Many of his other novels, including Arrow of God, No
Longer at Ease, Anthills of the Savannah, and A man of the People, were equally
influential as well.
Prof Achebe was born in Ogidi, Anambra State, on
November 16, 1930 and attended St Philips’ Central School at the age of six. He
moved away from his family to Nekede, four kilometres from Owerri, the capital
of Imo State, at the age of 12 and registered at the Central School there.
He attended Government College Umuahia for his
secondary school education. He was a pioneer student of the University College,
now University of Ibadan in 1948. He was first admitted to study medicine but
changed to English, history and theology after his first year.

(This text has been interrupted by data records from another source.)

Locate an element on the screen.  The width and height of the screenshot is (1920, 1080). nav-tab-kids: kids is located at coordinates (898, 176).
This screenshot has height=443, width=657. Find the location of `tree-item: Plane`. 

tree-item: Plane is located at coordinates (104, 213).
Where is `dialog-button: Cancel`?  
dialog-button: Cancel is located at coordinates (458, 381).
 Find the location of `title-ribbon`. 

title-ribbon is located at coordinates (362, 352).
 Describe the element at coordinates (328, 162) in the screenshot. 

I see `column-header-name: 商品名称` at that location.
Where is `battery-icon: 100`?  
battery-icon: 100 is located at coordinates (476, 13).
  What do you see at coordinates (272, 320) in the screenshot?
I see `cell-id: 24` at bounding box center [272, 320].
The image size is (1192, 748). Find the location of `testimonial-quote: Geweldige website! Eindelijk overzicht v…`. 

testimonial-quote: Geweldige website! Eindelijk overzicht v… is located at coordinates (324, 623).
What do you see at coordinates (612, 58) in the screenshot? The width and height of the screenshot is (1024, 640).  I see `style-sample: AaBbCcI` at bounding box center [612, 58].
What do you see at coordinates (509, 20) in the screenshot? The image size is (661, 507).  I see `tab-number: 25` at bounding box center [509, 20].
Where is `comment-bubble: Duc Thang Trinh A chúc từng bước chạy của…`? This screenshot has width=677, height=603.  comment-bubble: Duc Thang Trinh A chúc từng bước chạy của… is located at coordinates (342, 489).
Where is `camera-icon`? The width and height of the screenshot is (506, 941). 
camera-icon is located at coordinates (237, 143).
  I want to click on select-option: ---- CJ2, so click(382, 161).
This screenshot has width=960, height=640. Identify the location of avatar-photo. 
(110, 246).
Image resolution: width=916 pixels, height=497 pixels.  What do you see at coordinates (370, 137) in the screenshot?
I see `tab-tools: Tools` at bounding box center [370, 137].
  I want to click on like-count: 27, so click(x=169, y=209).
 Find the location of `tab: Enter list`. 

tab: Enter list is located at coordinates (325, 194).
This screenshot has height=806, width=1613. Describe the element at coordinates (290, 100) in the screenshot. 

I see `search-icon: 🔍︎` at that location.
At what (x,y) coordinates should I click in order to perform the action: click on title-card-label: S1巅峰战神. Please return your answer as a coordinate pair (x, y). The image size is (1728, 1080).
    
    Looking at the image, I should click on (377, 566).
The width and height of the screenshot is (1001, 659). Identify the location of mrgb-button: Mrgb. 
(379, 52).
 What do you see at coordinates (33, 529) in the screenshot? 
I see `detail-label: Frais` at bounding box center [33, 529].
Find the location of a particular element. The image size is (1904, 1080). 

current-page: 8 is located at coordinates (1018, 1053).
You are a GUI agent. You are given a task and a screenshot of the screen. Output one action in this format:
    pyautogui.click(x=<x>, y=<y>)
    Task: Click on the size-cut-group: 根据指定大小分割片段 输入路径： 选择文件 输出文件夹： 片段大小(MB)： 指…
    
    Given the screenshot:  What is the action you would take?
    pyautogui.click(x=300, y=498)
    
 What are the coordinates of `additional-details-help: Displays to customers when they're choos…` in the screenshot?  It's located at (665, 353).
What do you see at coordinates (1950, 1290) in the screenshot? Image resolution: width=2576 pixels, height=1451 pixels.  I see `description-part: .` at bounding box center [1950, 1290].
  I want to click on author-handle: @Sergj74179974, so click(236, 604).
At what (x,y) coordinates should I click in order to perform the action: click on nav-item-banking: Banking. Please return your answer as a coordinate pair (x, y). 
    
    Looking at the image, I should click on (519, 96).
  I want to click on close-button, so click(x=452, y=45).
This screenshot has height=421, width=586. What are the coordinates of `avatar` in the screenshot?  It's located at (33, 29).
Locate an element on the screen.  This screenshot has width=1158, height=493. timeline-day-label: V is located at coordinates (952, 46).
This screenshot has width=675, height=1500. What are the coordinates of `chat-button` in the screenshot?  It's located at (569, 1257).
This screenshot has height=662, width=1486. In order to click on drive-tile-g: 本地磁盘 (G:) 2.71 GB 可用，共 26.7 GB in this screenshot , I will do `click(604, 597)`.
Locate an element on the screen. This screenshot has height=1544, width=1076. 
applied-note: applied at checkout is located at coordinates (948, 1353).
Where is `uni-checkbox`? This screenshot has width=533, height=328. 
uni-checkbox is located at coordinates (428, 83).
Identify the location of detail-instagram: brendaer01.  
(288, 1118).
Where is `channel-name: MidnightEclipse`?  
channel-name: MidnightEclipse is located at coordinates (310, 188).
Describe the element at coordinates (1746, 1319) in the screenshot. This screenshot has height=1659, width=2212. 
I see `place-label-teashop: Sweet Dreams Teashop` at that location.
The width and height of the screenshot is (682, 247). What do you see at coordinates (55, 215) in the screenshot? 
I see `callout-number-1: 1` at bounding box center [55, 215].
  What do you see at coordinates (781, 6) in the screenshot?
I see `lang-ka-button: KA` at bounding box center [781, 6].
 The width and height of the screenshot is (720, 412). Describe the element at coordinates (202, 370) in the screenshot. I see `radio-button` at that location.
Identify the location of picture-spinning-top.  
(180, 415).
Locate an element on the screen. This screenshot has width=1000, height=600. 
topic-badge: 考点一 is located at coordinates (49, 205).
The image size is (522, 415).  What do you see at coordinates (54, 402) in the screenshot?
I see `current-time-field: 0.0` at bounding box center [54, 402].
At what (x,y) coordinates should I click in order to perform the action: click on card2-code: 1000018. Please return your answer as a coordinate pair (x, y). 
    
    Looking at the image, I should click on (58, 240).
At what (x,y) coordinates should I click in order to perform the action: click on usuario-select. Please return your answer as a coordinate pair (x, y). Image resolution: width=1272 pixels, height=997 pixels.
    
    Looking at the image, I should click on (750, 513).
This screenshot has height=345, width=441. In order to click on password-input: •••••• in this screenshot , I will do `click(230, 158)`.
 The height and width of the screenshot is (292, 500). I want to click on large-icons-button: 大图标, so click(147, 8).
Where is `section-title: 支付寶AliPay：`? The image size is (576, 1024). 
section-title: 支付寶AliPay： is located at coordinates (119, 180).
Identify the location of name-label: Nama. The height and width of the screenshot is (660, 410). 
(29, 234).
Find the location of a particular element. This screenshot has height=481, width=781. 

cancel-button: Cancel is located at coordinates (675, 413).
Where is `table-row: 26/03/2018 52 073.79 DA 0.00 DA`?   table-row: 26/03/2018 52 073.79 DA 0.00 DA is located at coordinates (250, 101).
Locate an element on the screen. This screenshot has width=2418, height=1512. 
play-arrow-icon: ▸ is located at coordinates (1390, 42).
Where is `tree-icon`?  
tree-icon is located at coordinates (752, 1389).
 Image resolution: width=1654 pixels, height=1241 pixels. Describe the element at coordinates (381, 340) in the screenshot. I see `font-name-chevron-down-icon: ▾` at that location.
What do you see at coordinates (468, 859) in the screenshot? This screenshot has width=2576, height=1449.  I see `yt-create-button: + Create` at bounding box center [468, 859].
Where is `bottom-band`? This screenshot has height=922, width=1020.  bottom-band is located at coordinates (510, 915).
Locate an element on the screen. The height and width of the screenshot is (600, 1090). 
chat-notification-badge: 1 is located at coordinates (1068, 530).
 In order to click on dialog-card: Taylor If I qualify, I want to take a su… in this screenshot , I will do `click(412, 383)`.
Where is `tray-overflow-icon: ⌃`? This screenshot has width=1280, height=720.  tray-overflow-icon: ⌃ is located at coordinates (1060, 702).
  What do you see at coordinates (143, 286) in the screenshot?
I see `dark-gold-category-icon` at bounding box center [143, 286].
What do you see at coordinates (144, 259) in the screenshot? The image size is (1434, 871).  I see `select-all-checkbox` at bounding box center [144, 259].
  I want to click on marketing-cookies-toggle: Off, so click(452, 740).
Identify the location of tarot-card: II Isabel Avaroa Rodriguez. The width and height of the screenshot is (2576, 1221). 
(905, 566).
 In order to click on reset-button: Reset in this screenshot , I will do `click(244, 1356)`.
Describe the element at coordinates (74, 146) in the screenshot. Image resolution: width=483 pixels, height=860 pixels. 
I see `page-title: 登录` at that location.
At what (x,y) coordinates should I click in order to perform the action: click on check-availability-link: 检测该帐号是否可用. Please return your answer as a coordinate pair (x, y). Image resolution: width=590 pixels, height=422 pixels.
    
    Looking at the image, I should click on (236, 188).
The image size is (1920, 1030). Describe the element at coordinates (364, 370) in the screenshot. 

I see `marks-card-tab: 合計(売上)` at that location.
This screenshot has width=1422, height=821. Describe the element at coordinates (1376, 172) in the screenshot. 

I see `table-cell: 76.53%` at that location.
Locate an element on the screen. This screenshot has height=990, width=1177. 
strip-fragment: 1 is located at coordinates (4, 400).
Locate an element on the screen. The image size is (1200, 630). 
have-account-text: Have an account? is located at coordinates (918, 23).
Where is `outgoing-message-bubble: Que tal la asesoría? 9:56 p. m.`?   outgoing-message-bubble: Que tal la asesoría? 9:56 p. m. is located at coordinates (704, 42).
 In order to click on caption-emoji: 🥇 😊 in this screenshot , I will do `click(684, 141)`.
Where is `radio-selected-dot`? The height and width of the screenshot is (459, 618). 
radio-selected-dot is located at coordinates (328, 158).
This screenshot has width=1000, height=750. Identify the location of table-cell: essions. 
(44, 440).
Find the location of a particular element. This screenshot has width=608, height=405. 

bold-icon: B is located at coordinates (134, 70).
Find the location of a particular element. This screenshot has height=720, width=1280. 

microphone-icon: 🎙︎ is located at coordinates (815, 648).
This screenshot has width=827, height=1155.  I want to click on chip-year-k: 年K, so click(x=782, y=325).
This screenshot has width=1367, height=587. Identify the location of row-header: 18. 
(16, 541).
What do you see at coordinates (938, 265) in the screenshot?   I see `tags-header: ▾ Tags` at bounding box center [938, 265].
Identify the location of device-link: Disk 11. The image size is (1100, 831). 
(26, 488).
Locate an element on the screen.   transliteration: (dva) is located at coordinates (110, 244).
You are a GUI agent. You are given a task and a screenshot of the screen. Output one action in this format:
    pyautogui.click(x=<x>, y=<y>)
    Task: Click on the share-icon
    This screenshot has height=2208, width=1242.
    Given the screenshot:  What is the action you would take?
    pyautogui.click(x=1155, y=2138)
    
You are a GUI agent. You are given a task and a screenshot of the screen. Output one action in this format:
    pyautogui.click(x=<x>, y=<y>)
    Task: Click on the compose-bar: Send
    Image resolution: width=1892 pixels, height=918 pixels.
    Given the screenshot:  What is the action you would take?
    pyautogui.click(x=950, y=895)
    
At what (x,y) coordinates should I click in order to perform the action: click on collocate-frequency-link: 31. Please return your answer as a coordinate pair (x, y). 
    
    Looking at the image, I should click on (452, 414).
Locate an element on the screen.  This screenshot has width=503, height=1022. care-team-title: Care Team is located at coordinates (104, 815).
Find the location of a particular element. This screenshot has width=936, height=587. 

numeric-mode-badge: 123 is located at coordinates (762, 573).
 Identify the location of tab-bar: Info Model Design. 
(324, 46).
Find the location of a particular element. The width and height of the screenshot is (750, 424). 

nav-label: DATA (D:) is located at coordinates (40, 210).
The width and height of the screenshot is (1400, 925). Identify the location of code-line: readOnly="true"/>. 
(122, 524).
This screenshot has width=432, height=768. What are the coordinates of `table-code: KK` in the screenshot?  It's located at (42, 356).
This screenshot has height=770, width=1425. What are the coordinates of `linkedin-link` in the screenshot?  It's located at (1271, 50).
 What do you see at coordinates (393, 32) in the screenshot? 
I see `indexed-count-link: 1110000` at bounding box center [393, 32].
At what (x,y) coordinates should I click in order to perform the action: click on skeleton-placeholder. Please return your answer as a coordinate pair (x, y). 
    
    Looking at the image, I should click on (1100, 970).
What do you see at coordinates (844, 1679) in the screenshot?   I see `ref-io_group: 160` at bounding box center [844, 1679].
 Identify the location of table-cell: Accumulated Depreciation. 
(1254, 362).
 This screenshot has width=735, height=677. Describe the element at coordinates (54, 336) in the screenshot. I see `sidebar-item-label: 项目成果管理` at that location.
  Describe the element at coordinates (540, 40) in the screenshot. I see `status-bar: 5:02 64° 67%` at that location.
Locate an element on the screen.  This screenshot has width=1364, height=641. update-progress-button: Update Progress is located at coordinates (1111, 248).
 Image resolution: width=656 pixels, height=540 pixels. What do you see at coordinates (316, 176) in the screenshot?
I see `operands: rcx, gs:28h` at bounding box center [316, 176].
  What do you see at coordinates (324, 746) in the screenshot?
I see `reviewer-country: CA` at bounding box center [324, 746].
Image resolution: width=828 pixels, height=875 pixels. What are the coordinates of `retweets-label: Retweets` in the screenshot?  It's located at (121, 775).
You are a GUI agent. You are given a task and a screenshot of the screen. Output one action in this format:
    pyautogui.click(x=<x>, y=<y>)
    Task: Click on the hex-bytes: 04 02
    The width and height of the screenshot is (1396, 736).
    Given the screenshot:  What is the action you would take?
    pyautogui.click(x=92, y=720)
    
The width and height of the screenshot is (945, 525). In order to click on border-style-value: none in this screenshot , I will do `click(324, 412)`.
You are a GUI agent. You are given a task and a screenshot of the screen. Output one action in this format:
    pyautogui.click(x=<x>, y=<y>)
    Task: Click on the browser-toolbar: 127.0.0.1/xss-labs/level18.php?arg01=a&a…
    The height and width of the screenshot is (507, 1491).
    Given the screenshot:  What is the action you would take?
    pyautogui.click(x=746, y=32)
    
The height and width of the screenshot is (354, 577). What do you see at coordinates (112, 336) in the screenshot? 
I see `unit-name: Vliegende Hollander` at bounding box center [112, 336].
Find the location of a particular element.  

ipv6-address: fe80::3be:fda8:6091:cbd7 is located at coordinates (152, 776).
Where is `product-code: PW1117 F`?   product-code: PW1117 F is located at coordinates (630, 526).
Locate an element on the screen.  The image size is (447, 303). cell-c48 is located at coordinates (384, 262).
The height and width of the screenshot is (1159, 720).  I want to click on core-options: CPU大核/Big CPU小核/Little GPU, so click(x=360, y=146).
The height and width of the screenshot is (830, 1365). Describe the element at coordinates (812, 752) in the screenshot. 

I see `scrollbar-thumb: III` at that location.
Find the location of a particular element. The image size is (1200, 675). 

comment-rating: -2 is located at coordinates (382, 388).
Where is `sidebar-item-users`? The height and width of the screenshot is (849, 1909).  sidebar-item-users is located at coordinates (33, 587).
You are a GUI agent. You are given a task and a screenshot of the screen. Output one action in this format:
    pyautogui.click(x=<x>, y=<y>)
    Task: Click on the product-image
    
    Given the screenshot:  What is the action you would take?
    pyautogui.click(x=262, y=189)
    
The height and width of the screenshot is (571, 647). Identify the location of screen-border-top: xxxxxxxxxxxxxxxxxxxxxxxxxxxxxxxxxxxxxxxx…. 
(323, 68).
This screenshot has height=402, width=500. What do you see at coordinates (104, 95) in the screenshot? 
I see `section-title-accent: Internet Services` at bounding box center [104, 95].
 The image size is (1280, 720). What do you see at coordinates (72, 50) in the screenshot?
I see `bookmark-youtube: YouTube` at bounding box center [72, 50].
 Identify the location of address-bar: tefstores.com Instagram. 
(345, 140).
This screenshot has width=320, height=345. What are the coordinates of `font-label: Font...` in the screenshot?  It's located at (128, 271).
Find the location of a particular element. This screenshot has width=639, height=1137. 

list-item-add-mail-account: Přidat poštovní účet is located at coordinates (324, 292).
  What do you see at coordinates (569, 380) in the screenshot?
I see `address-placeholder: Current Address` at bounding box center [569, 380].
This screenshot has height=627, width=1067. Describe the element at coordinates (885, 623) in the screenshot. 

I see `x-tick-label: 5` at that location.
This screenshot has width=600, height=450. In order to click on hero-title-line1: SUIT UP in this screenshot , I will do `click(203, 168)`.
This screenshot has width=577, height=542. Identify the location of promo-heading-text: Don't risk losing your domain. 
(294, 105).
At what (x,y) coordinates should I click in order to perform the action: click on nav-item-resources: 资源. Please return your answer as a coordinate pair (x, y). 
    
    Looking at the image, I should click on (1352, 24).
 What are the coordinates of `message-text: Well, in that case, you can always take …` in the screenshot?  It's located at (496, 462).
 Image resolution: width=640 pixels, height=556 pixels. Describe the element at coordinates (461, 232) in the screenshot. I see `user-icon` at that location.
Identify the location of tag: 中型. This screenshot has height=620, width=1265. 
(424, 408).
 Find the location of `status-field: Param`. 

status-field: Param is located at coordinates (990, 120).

While studying at Ibadan, Mr. Achebe began to become
critical of European literature about Africa. He eventually wrote his
final papers in the University in 1953 and emerged with a second-class degree.
Prof Achebe taught for a while after graduation before
joining the Nigeria Broadcasting Service in 1954 in Lagos.
While in Lagos with the Broadcast ing Service, Mr.
Achebe met Christie Okoli, who later became his wife; they got married in 1961.
The couple had four children.
He also played a major role during the Nigeria Civil
War where he joined the Biafran Government as an ambassador.
His latest book, There Was a Country, was an
autobiography on his experiences and views of the civil war. The book was
probably the most criticised of his writings especially by Nigerians, with many
arguing that the professor did not write a balanced account and wrote more as a
Biafran than as a Nigerian.
Mr. Achebe was a consistent critic of various military
dictators that ruled Nigeria and was a loud voice in denouncing the failure of
governance in the country.
Twice, he rejected offers by the Nigerian government
to grant him a national honour, citing the deplorable political situations in
the country, particularly in his home state of Anambra, as reason.